→ **Task description**: Every line in the data below that has the word "KONSOLA" should be returned.

→ **Records for the exercise**:

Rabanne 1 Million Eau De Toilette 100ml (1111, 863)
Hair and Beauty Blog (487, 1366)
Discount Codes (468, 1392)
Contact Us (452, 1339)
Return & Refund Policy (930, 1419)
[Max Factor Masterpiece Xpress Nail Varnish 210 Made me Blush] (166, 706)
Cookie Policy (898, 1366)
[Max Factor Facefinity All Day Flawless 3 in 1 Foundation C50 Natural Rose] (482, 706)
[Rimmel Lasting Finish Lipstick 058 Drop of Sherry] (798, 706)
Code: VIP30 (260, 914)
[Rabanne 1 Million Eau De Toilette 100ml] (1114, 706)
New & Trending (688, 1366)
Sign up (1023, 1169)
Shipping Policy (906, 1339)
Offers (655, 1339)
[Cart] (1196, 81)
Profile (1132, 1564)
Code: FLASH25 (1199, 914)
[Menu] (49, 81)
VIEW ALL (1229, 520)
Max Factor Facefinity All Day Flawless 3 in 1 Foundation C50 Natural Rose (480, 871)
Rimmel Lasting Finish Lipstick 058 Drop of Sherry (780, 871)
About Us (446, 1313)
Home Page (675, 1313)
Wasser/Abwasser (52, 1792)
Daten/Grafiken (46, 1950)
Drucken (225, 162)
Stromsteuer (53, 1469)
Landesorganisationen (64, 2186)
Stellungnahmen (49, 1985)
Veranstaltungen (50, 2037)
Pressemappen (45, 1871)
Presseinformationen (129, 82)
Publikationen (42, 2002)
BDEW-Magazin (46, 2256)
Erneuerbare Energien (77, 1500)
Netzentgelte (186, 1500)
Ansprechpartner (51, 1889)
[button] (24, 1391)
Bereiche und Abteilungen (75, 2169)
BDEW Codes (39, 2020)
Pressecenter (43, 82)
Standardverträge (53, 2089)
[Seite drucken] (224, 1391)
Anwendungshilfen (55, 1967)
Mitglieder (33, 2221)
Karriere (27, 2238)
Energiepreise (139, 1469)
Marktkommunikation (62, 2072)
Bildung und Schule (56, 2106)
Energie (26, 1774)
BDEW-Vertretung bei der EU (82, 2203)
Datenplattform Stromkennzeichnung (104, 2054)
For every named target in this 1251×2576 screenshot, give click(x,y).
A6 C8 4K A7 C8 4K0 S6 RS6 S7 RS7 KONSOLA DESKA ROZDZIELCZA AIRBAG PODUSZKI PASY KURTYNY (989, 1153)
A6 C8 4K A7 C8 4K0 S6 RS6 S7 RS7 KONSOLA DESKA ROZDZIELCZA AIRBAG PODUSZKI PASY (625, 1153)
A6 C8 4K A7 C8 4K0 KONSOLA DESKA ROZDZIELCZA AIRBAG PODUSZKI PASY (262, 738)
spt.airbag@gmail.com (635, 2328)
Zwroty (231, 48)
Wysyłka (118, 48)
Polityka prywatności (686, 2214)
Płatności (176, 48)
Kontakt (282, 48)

→ **Reply**:
A6 C8 4K A7 C8 4K0 S6 RS6 S7 RS7 KONSOLA DESKA ROZDZIELCZA AIRBAG PODUSZKI PASY KURTYNY (989, 1153)
A6 C8 4K A7 C8 4K0 S6 RS6 S7 RS7 KONSOLA DESKA ROZDZIELCZA AIRBAG PODUSZKI PASY (625, 1153)
A6 C8 4K A7 C8 4K0 KONSOLA DESKA ROZDZIELCZA AIRBAG PODUSZKI PASY (262, 738)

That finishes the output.